Text extract
┄┄┄┄┄┄┄┄┄┄

On 14 Dec 2007, at 19:40, felix wrote:



On Dec 14, 2007 2:05 PM, Scott Wilson <i@xxxxxxxxxxxxxx> wrote:
I think packages that are
installed by Quarks should be tested and stable.


but one of the things about smalltalky-things and especially the sc environment is that the community often agrees to make changes to the default library, and this often impacts quarks.

so an svn quark is assumed to be kept easily up to date with the svn (HEAD) of sc itself.

my assumption is that a quark is HEAD, just as sc is currently HEAD.

for a binary distribution, its supposed to be a freeze frame.  

in some cases (perhaps for crucial when it gets quarked), it would be useful to branch off a 3.3 compat quark of it.  I would definitely do that if and when I change the gui system.

that way the day to day quark can be updated to keep up to date with major changes to the GUI framework etc.  keep it operational, get recent bug fixes in.




 
If you're using what
is essentially a development repository for distribution you will
always have the problem of bleeding edge stuff breaking something.

┄┄┄┄┄┄┄┄┄┄

Item-finding entries
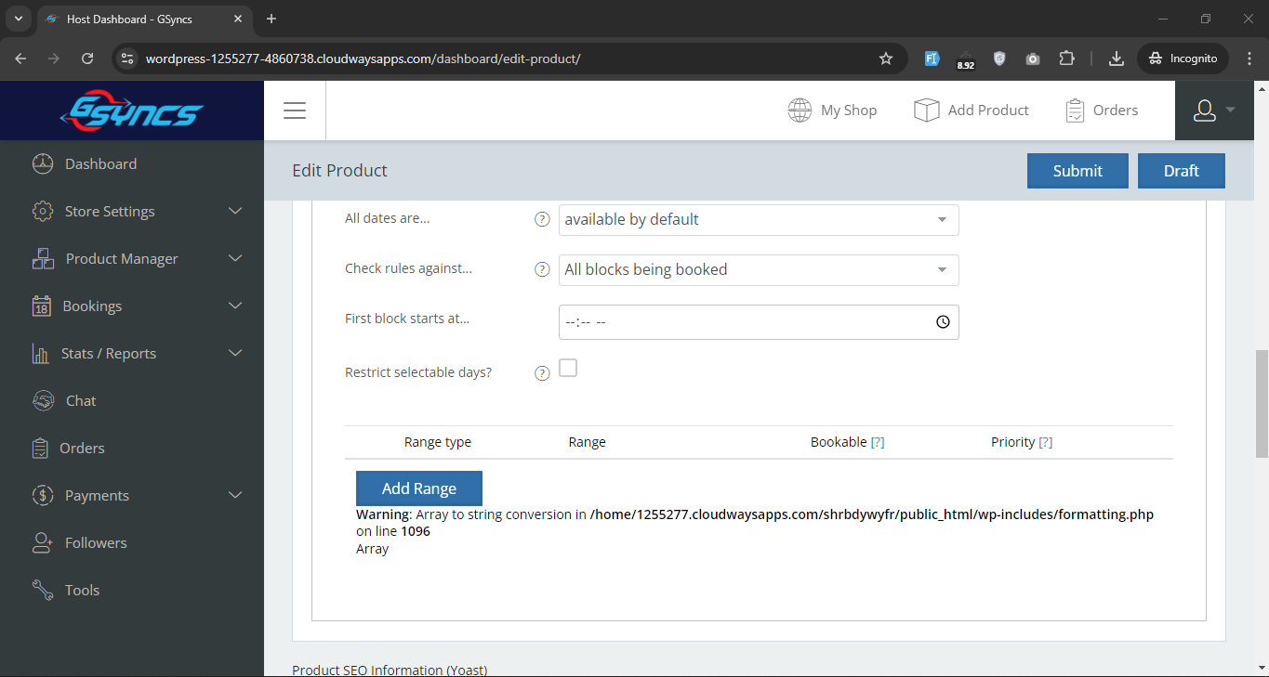The width and height of the screenshot is (1269, 677).
Task: Click the Chat handshake icon in sidebar
Action: 43,401
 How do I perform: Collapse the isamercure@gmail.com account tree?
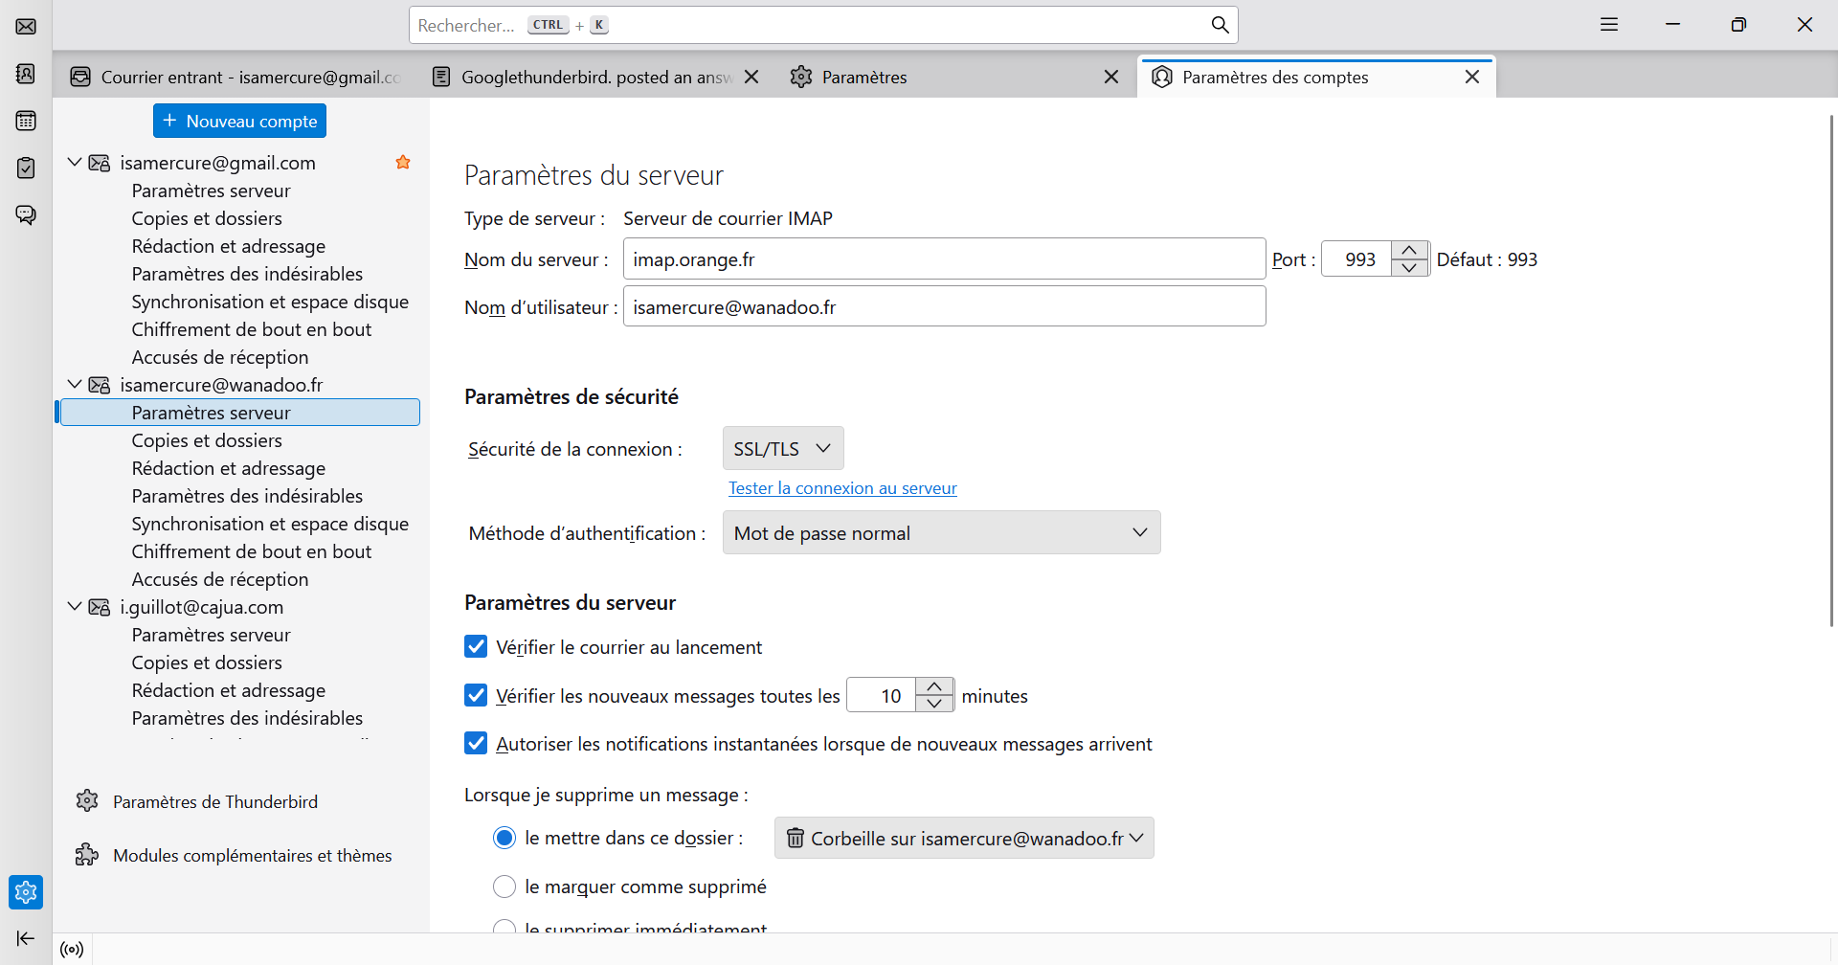click(x=75, y=163)
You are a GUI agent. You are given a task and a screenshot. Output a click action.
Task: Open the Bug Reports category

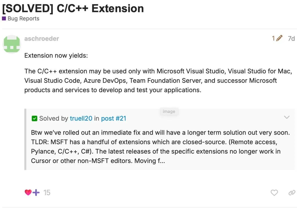point(23,18)
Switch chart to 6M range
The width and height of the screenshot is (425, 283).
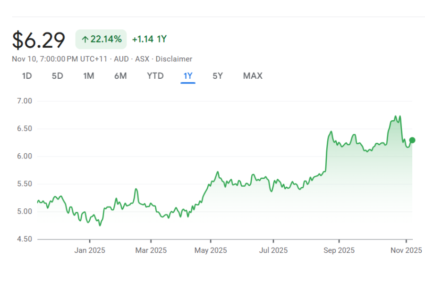120,76
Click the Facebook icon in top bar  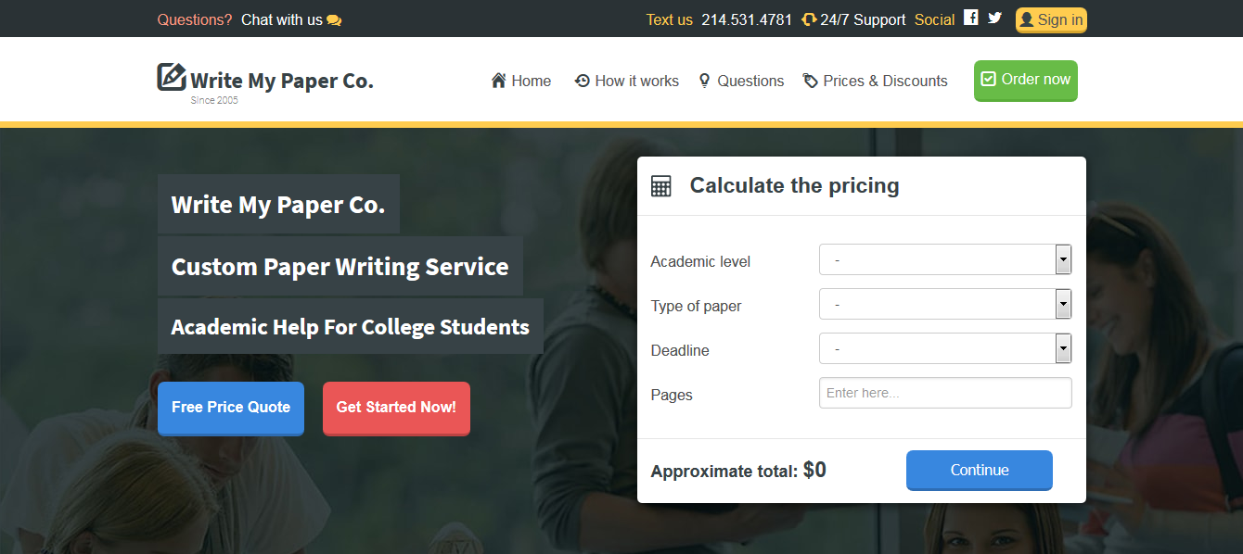tap(970, 18)
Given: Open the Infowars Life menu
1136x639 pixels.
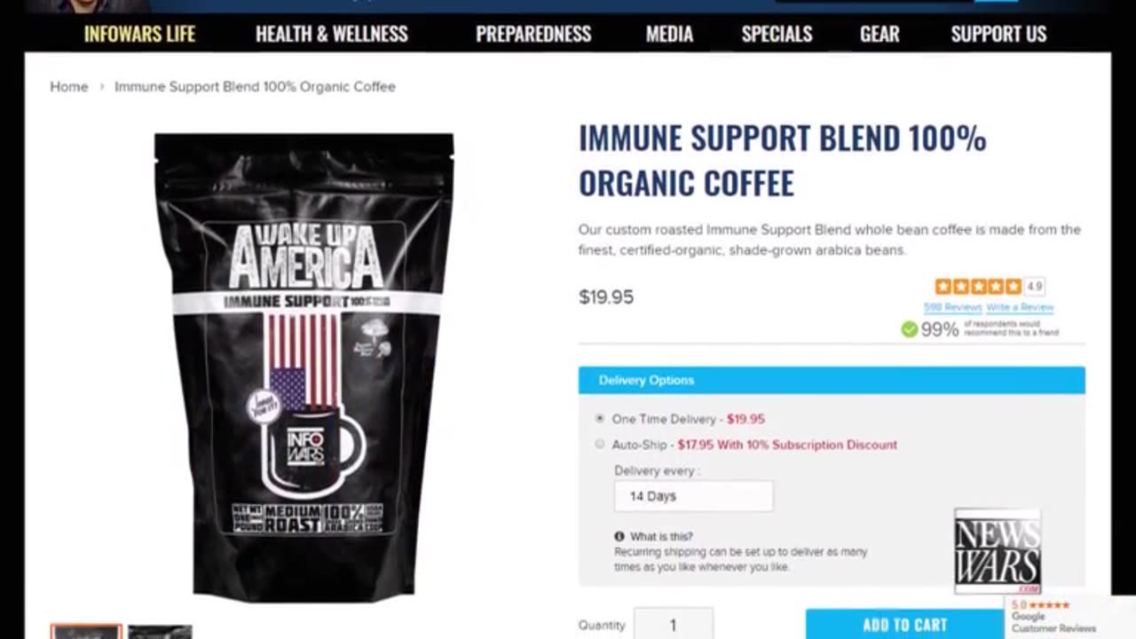Looking at the screenshot, I should pyautogui.click(x=139, y=35).
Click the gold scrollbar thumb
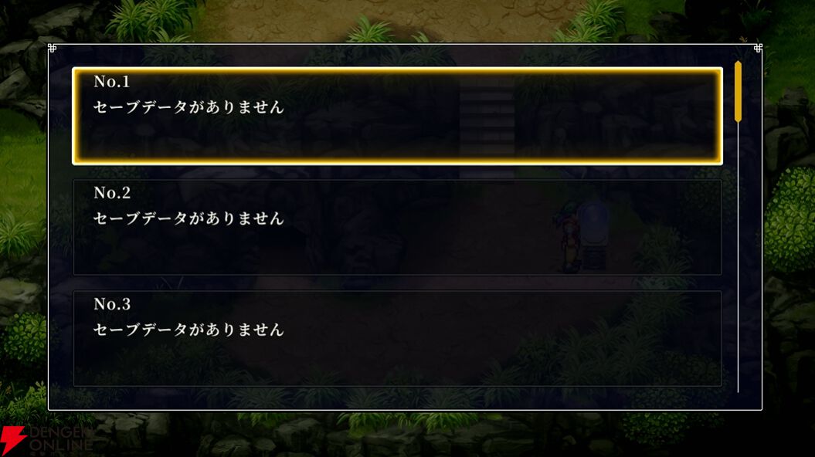 [x=738, y=92]
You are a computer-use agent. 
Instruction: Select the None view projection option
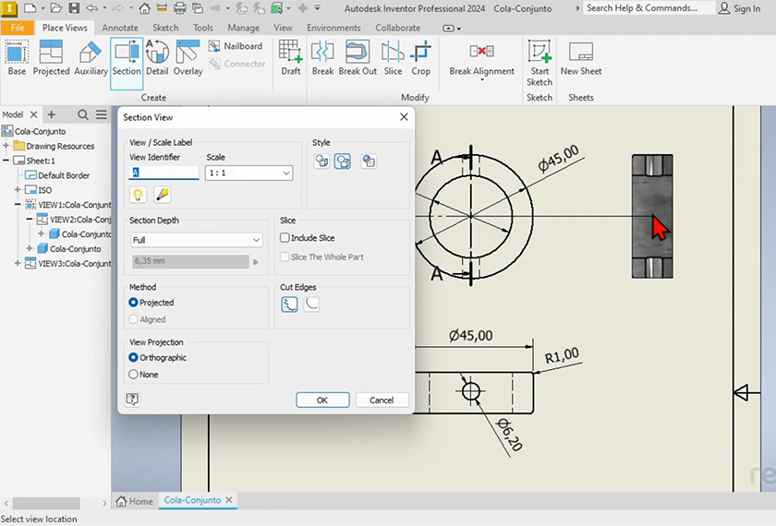click(135, 375)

┄┄┄┄┄┄┄┄┄┄

Given exercise
In the email excerpt about quarks, what is a binary distribution supposed to be?

Solution to the exercise
A freeze frame.